Written problem: Rewrite the stretch from the line containing "How do I perform: Click" through the end of the records, changing "note box" to "text panel" and leaving everything else unchanged. Leave the pictures out of your answer.

#### Entries supplied

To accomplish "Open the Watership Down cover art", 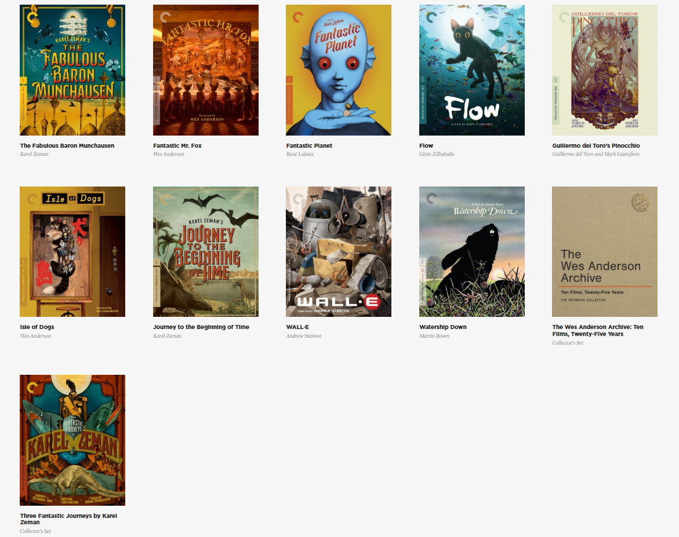I will coord(471,251).
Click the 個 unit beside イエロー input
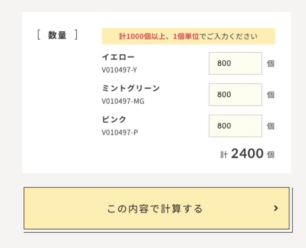 point(271,64)
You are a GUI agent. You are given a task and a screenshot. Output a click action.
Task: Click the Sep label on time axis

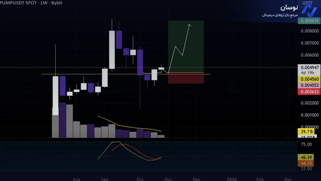104,179
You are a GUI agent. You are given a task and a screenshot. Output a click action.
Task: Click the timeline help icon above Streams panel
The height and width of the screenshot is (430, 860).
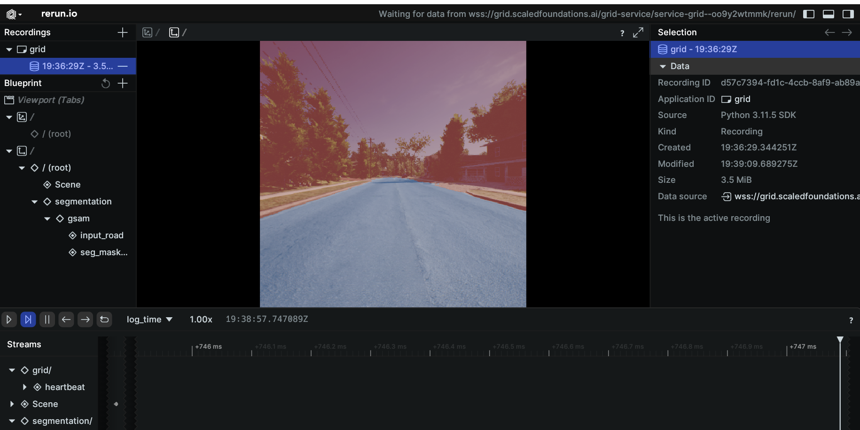coord(851,320)
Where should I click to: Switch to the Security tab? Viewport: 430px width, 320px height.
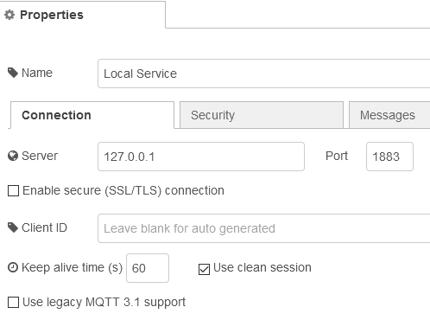point(262,115)
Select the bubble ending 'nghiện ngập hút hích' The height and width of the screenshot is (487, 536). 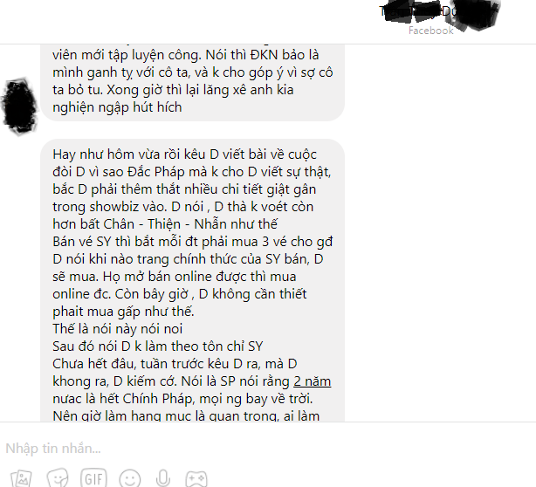pos(192,82)
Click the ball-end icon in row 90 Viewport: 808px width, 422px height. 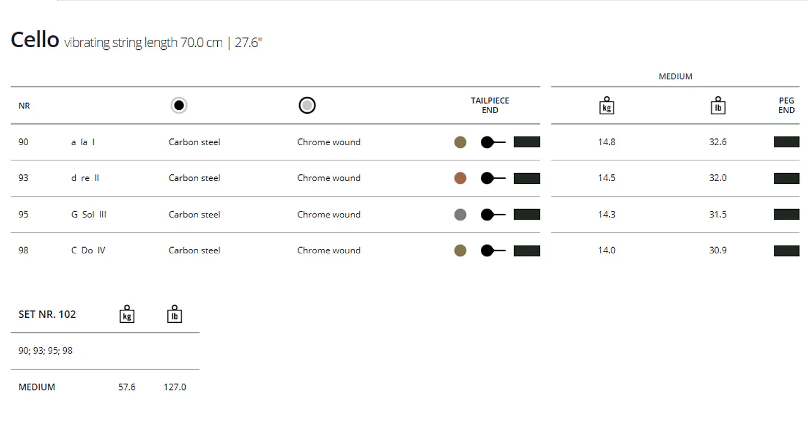coord(493,142)
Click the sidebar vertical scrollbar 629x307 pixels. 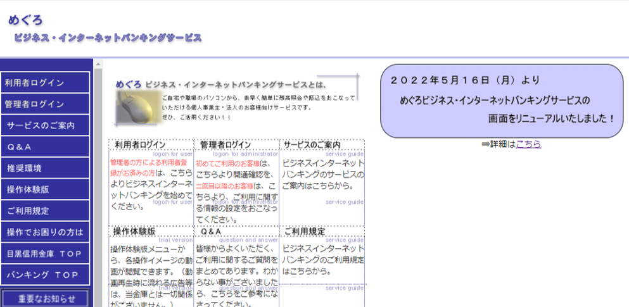coord(98,183)
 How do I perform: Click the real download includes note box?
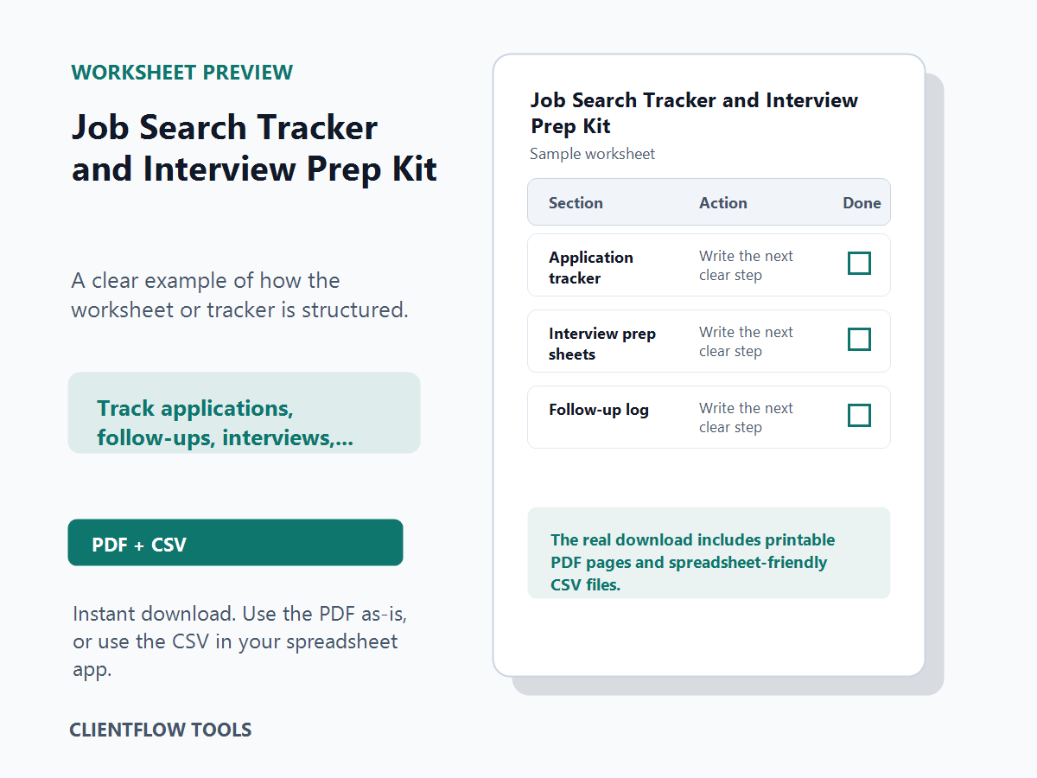coord(709,553)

########

The answer:
 How do I perform: Click the real download includes text panel?
coord(709,553)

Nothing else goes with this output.